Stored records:

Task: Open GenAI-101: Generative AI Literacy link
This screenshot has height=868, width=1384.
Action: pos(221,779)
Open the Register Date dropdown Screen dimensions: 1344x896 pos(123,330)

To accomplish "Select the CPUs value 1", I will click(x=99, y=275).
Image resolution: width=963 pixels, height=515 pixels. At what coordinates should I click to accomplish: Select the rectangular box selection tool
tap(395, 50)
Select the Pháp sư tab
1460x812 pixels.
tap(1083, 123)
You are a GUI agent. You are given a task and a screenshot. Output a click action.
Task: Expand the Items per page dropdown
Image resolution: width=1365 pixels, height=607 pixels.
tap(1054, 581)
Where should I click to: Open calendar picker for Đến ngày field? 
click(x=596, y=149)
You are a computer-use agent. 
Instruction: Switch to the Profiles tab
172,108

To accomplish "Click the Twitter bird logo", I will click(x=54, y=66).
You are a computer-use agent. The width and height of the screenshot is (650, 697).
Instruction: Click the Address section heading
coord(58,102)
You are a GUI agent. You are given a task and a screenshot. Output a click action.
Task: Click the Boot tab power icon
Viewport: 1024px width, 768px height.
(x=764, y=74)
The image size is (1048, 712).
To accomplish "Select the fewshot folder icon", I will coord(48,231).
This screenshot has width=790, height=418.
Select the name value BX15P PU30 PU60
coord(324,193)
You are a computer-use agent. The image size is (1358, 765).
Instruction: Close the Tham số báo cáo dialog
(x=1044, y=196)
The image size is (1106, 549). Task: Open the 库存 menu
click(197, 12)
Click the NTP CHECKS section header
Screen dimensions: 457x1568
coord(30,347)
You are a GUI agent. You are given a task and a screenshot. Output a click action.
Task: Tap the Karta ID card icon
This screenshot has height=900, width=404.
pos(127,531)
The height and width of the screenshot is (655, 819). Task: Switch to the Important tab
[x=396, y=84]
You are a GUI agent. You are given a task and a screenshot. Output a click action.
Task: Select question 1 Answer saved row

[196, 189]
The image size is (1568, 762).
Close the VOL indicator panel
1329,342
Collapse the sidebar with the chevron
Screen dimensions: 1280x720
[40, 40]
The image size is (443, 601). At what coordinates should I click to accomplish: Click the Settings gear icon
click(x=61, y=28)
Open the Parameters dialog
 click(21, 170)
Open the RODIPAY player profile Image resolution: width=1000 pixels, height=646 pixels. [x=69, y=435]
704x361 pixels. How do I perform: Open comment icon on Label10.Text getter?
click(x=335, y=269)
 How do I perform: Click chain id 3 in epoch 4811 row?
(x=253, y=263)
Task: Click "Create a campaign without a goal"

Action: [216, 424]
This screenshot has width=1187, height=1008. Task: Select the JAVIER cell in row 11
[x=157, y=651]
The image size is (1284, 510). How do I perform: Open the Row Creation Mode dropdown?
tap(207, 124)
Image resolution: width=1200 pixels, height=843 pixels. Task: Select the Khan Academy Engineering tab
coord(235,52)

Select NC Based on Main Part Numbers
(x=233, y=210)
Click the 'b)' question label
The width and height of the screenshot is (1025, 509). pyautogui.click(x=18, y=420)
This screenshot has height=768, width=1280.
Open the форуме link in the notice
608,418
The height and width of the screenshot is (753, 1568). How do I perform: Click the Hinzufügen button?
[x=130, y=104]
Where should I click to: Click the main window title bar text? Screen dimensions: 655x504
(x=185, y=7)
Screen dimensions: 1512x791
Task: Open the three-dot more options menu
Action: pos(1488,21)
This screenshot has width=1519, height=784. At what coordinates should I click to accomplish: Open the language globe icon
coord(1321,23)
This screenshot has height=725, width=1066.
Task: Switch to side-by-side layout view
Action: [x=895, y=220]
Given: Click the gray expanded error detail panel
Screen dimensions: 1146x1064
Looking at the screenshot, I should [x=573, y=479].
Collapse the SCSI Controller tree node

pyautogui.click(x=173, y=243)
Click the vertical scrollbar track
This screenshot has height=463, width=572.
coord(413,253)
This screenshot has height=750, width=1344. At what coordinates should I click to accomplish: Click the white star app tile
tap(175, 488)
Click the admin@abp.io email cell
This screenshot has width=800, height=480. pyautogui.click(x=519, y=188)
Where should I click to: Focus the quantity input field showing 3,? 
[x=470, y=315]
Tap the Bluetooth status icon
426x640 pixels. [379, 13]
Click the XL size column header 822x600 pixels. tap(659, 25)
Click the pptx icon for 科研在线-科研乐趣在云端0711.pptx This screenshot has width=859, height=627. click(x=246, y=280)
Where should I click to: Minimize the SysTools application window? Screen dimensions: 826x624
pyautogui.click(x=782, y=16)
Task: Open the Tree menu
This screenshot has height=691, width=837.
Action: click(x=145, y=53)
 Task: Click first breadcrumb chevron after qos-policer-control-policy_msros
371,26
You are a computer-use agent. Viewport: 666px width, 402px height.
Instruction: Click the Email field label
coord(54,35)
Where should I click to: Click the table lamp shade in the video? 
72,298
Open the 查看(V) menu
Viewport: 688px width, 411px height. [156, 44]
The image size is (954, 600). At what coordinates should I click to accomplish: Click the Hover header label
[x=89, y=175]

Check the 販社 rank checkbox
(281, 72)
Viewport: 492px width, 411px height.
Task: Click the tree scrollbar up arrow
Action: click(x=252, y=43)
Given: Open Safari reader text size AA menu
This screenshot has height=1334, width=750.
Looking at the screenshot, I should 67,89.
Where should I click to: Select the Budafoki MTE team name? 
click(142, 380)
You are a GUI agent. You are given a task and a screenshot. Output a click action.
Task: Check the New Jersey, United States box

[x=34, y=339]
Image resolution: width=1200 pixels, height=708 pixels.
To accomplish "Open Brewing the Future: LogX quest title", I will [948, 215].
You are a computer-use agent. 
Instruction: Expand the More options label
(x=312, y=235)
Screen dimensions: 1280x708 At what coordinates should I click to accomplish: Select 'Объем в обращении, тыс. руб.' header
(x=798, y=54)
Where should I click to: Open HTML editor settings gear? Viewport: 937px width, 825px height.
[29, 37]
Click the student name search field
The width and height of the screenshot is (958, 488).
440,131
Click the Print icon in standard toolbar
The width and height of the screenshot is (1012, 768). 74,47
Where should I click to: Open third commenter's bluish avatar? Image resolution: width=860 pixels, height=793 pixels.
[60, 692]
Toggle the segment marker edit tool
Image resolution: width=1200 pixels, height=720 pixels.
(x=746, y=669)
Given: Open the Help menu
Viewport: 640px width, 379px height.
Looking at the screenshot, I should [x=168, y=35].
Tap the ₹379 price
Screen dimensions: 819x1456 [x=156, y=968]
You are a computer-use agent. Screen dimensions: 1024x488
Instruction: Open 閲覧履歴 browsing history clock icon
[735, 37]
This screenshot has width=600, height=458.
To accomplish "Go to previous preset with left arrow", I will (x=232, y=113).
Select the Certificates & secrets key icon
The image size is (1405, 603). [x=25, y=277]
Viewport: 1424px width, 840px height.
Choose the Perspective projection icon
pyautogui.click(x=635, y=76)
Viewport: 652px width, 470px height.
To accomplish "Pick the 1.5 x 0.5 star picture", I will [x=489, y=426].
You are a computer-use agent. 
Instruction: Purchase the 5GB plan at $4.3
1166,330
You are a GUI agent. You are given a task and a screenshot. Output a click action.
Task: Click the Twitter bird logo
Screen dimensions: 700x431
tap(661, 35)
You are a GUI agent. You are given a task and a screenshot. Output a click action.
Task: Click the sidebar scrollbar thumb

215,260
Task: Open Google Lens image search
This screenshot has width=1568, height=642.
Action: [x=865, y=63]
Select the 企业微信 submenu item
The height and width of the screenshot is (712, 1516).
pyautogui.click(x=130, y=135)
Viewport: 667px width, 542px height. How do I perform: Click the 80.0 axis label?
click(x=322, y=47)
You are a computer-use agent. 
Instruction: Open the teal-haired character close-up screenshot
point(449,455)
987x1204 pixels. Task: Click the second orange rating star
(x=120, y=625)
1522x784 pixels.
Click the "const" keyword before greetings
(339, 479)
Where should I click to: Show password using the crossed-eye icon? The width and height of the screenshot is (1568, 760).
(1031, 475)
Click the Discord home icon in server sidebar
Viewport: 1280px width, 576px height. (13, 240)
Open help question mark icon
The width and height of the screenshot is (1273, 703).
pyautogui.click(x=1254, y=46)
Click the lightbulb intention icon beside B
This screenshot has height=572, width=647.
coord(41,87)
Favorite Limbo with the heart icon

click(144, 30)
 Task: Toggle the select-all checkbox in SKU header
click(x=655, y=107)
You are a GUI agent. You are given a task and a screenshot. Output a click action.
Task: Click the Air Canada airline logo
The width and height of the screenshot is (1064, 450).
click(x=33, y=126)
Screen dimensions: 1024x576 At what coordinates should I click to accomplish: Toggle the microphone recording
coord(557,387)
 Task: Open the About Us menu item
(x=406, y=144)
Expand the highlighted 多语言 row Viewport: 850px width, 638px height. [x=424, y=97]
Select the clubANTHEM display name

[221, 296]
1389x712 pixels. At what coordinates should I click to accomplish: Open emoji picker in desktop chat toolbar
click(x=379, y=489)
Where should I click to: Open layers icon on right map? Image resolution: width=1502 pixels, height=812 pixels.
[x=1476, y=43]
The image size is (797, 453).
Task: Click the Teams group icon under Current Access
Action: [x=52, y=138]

◆ Your task ◆
Whenever the word "logo" occurs in a line above, copy that line.

◆ Completed exercise ◆
To accomplish "Click the Twitter bird logo", I will click(x=54, y=66).
Task: Click the Twitter bird logo
Task: Click the Air Canada airline logo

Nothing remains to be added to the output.